Equipages built by the masters of Russia and Europe in the 16th, 17th and 18th centuries were not only an exclusive form of transport. For the most part they were also works of art, which combined originally wood-carving, painting, metal casting, leather-working, jewellery-making and even architecture.  Fine equipages expressed the qualitatively special status of its owner as a living symbol and important supporter of the social system. This applies first and foremost to the equipages which served the tsarist court.  

In the life of tsar’s court and diplomatic etiquette, an important place was allotted to the ceremonial processions, which were strictly worked out and documented. Drawn up in the 16th century, they grew steadily more elaborate in the following one, as can be seen from the material in the Armoury archive. Accounts by foreigners have survived, which contain detailed descriptions of royal processions during this period, enabling us to see them as a kind of theatrical spectacle. Several thousand horsemen and dozens of gilded and brightly painted equipages usually took part in these processions. The tsarina’s processions were equally sumptuous.

It is worth noting that according to a special riding rules decree of the late 17th century, only royal family members, boyars and the clergy were allowed driving in carriages and two-wheeled carts, which underlined a particular status of these types of transport.

Meetings of ambassadors were accompanied by similar opulence. In Moscow, foreign embassies were given the use of fine thoroughbred horses, rich sets of horse harness and fashionable, elegantly-decorated carriages from the royal Stables Treasury. The seeing off of Russian ambassadors was no less festive. Numerous horsemen, fine and beautifully adorned horses and equipages partook in the ceremony. The organization of meetings and departures was a matter of extreme importance, because these ceremonies were connected with the state’s ideology and position in the system of international relations of that particular age.

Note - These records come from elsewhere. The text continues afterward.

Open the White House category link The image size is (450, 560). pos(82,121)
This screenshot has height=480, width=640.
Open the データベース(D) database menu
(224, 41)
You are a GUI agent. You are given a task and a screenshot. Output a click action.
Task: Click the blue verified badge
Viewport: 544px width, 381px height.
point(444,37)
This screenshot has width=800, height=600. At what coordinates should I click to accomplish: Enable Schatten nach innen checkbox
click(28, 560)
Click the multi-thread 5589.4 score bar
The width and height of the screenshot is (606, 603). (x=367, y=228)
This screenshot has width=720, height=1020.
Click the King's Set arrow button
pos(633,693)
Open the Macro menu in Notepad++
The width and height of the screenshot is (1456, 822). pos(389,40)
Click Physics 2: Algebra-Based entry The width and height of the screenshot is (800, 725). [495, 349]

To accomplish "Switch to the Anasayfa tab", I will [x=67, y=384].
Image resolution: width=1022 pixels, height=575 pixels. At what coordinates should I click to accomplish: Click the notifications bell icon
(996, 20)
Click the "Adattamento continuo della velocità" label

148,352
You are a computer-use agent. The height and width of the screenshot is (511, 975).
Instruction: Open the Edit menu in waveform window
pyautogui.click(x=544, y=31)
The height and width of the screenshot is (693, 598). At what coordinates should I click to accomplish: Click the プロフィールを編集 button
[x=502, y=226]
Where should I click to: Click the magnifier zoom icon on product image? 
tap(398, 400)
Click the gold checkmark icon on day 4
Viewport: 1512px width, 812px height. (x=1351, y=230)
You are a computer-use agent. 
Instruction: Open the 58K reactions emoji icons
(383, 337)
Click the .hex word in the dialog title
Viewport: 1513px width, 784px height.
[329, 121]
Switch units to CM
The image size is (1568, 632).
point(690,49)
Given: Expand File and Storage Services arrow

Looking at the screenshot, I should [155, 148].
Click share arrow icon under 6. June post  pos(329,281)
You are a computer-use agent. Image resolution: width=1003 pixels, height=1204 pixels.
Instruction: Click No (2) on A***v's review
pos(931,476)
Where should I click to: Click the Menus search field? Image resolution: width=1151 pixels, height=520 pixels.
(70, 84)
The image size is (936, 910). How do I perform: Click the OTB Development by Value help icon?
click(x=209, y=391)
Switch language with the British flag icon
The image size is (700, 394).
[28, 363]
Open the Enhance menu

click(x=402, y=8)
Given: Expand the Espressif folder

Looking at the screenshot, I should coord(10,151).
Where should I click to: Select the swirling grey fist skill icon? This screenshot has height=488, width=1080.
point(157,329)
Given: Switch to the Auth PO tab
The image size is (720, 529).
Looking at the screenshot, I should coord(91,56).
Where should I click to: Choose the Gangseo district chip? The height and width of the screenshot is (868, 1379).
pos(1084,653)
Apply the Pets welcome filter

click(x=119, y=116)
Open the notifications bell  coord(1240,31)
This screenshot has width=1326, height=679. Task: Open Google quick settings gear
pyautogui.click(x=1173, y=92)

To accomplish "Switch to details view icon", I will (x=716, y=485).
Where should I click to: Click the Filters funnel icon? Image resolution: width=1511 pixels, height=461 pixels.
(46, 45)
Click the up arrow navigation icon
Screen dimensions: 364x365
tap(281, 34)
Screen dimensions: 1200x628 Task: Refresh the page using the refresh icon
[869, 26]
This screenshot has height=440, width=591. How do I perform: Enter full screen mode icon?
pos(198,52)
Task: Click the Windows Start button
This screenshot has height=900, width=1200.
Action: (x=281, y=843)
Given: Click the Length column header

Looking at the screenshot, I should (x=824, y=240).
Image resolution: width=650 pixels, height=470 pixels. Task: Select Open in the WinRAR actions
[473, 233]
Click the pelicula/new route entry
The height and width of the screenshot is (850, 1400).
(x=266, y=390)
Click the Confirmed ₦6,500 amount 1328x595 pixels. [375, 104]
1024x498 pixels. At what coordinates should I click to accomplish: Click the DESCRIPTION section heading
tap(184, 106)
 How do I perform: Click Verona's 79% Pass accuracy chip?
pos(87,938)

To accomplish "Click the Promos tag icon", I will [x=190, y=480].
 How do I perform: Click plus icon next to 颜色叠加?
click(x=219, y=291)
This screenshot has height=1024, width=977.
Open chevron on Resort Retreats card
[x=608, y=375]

Organization of tsar’s departures, as well as the Russian and foreign embassies, was one of the function of the Stables Prikaz. It had charge of herds of horses, the tsar’s stables, the carriage yard and workshops which made harness and equipages, and the rich stables’ treasury. The main sources of acquiring and supplementing the items by the Kremlin Carriage Yard were the works of Russian masters and gifts brought from abroad by embassies and foreign traders. To a lesser extent, purchases in other countries.

Equipages which came to the Kremlin Carriage Yard in Moscow were entered in special ‘incoming ledgers’ so that the information about them was kept ‘for future centuries…’a number of these ledgers and lists of ambassadorial gifts for the 15th – 17th cc have survived in the Moscow archives. The material in them is of great importance today both for a study of questions relating to Russian and West European carriage-building and to throw light on aspects of Russia’s diplomatic relations with various powers in the 16th and 17th cc, the main countries being Poland, Germany, England, Holland and Denmark.

Closer to the middle of the 17th с, the workshops of the Stables Prikaz reveal a direct connection with other art workshops of the Kremlin.   Starting from this time, the construction of equipages in the country became an independent kind of creative work – the art of carriage-building. The art history still remembers the names of the artists who participated in the creation of five carriages of the Armoury Chamber: architect Nicolas Pineau, equipage master and carver A. Drilerosse, J.M. Breteuil, painter Raphael Mengs,  François Boucher, S. Butler, sculpturer and bronze master Jean-Jacques Caffieri and Ivan Bezmin. Many of the mentioned artists contributed to the development of European carriage-building.